Material not to be placed in the composter
– Any kind of plastic material.
– Coal ash.
– Tetrapak containers.
– Printed paper, although sometimes some newspaper sheets may be useful.
– Aluminium and metals in general.
– Bones; the time it takes to decompose them is too long.
– Synthetic or dyed fabrics.
Composting: How to use the composter
After 6-9 months our compost is mature and can be used by removing it from the side of the container, which we will continue to fill, remembering to stir every now and then the new material inserted.
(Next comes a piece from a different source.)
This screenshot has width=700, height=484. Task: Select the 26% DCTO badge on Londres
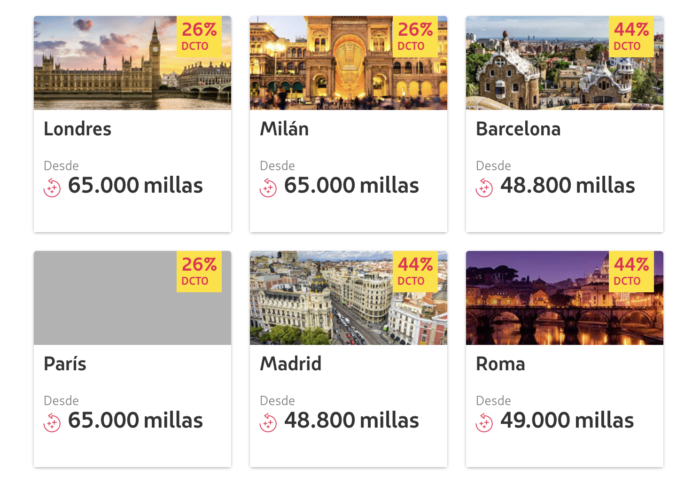pyautogui.click(x=199, y=37)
The soil we will get is fertile and smells of undergrowth (if it smells badly something went wrong in composting!), we can use it as a fertilizer for garden plants, for pots, in the holes of new plants to be planted. If we are particularly hasty we can begin to use the compost when it is still fresh, after 2-3 months, although its quality is certainly lower than that of the mature compost.
Before using the compost for the purpose we prefer, it is best to sift it with a sieve with fairly wide meshes, so as to avoid distributing pieces of wood or lumps of compost for our garden that have not yet decomposed perfectly.